### EXERCISE
Locate the lines of the listing below that hold "computer", then copy each of them.

### DATA EXTRACTS
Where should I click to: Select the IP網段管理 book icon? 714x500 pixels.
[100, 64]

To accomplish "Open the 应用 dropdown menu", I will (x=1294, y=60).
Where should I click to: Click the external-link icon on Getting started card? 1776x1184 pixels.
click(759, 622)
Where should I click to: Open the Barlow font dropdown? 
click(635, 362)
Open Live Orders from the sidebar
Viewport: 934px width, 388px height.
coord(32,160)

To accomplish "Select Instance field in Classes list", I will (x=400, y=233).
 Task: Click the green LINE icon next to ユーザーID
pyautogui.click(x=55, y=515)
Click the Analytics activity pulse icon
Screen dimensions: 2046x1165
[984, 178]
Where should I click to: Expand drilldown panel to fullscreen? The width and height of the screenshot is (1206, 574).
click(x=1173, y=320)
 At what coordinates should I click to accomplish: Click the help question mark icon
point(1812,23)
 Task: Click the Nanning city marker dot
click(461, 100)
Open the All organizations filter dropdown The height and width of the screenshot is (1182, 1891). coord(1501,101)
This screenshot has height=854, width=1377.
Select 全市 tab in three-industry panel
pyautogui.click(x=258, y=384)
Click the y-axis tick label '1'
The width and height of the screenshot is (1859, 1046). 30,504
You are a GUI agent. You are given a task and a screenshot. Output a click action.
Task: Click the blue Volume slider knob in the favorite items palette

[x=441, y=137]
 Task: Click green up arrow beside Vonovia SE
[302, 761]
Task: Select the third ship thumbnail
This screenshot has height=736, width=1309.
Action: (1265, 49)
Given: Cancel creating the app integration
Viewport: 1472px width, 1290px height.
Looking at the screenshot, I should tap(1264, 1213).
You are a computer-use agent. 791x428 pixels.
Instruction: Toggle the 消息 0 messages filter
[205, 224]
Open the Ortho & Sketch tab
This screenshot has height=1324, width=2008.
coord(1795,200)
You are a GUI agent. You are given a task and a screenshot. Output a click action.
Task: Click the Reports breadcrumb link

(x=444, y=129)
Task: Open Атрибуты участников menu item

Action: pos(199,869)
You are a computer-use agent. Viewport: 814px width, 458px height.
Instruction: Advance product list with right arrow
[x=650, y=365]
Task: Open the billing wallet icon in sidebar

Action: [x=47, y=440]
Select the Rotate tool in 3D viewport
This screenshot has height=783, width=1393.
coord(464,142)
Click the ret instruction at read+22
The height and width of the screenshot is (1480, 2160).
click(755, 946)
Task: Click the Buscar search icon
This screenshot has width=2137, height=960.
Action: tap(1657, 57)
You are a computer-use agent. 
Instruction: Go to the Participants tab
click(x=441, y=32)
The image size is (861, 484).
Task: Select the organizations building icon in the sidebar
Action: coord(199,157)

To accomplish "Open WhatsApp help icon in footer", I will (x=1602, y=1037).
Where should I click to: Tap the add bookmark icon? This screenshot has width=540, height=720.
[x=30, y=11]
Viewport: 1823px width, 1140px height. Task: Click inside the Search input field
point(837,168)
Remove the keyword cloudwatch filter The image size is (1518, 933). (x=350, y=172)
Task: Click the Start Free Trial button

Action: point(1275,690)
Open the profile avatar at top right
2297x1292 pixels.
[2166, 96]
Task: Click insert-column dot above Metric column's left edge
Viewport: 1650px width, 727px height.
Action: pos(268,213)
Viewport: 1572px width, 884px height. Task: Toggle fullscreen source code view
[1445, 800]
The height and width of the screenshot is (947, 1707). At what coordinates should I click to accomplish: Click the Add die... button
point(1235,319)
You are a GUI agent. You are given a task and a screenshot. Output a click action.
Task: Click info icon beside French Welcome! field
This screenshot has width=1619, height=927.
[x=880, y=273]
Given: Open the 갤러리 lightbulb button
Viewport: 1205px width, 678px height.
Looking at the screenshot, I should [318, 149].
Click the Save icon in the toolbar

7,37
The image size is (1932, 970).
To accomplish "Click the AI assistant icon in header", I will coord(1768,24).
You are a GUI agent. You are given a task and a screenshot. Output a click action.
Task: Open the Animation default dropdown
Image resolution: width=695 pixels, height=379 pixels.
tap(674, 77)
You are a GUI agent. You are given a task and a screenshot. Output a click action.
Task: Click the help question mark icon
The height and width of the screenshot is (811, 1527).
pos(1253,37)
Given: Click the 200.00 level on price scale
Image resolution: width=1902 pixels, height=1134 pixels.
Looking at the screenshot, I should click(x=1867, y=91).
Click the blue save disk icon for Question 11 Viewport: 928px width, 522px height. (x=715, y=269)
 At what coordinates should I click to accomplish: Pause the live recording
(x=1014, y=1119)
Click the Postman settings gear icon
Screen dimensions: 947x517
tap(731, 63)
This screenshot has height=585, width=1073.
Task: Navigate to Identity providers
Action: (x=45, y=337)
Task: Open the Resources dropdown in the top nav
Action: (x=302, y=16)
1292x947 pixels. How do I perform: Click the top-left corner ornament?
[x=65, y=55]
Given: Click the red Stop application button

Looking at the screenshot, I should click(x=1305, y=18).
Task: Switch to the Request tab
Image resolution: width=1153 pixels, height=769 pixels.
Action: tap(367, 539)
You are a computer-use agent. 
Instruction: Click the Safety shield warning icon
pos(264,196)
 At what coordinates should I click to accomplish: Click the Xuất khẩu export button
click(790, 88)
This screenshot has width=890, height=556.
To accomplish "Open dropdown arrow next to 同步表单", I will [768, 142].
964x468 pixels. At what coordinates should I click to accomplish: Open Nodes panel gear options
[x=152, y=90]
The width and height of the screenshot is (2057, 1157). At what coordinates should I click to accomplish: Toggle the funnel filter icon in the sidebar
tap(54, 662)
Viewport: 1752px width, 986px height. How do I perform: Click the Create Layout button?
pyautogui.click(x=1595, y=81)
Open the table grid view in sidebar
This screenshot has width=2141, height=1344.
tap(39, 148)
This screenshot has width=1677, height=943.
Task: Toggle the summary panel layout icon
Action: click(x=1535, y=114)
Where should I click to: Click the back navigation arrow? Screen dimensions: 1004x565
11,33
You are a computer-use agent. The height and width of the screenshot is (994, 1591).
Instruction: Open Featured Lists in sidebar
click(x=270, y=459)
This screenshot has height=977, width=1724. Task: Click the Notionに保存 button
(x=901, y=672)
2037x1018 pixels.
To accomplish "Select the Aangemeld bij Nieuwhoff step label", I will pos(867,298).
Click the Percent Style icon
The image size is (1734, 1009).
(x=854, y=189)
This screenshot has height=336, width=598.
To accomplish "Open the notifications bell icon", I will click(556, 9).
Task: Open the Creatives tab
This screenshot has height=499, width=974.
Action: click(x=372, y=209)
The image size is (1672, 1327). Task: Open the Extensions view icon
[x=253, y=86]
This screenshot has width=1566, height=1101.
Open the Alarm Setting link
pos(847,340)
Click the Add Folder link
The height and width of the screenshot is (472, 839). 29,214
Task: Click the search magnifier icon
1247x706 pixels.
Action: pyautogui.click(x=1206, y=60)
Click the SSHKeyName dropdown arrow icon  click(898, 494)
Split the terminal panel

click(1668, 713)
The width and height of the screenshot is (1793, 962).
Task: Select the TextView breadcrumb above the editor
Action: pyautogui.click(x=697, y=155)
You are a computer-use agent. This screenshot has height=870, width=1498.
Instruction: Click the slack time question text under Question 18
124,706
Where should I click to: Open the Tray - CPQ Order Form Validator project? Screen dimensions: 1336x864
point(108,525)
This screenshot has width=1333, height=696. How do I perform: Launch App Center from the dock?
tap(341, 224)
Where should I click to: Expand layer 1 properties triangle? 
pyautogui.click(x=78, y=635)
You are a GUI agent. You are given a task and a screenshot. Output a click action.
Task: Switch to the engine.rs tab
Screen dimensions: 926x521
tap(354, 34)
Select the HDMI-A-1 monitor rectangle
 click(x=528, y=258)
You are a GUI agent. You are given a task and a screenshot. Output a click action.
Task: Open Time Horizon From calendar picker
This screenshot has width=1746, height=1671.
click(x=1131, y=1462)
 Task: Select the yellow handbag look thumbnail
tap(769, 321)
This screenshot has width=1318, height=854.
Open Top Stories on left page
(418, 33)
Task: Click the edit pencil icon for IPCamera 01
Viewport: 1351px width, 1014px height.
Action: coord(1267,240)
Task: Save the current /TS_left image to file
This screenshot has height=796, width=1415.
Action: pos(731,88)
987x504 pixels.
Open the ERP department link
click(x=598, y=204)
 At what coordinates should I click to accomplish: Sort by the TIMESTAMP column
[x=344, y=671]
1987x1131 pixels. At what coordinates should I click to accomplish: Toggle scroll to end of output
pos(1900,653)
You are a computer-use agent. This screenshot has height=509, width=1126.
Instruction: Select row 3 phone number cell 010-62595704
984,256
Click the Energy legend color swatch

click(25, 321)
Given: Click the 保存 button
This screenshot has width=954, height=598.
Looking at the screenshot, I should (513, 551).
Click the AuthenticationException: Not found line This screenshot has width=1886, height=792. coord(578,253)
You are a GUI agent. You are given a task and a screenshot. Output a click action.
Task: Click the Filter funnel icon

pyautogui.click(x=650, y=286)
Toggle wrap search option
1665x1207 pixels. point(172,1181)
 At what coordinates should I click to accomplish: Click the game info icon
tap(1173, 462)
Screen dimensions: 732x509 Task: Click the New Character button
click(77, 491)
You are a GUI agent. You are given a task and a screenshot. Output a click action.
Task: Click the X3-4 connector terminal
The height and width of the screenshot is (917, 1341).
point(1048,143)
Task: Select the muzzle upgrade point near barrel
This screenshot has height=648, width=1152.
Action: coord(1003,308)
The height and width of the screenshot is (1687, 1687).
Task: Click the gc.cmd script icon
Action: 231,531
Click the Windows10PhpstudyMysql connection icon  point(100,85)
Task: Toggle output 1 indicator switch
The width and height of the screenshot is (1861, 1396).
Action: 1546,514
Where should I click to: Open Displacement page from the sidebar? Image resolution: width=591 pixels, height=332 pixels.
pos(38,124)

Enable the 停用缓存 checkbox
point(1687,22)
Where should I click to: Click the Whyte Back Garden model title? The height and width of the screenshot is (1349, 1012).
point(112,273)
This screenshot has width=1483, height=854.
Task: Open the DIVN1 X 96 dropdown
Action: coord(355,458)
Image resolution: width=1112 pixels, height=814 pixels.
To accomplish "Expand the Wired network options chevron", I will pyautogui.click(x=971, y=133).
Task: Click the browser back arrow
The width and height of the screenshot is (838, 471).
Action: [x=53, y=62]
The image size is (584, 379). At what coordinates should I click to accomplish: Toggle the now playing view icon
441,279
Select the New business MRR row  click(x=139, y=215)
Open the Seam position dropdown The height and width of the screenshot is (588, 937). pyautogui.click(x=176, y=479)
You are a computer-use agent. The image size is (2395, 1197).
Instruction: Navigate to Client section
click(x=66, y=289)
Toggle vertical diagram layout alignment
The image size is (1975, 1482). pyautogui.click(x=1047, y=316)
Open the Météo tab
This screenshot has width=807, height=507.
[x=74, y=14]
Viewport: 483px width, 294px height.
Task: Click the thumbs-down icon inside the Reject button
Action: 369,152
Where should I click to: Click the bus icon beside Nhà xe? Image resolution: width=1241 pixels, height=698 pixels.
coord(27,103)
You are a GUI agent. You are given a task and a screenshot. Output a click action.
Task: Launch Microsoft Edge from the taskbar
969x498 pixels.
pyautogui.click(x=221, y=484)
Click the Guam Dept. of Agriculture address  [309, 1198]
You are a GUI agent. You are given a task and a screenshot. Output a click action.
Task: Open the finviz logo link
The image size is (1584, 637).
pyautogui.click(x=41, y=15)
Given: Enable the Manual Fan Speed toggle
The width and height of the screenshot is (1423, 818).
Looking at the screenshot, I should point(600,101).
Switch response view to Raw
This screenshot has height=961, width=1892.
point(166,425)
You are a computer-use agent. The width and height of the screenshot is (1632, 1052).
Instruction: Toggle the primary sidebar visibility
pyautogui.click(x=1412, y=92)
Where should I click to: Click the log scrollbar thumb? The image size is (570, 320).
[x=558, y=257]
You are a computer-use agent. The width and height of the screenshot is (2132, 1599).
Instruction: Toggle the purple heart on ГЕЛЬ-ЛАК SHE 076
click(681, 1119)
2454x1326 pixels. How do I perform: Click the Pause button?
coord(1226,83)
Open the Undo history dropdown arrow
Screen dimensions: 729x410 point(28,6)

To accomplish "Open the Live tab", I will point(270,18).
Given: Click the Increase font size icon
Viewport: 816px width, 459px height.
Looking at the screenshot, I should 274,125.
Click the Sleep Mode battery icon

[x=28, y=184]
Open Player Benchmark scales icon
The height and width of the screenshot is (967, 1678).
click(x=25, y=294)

### TASK SOLUTION
You are a computer-use agent. 791x428 pixels.
You are a computer-use agent. Viewport: 814px width, 458px height.
You are a computer-use agent. 
You are a computer-use agent. 
You are a computer-use agent. The height and width of the screenshot is (994, 1591).
You are a computer-use agent. This screenshot has height=870, width=1498.
You are a computer-use agent. This screenshot has height=509, width=1126.
You are a computer-use agent. The image size is (2395, 1197).
You are a computer-use agent. The width and height of the screenshot is (1632, 1052).
You are a computer-use agent. The width and height of the screenshot is (2132, 1599).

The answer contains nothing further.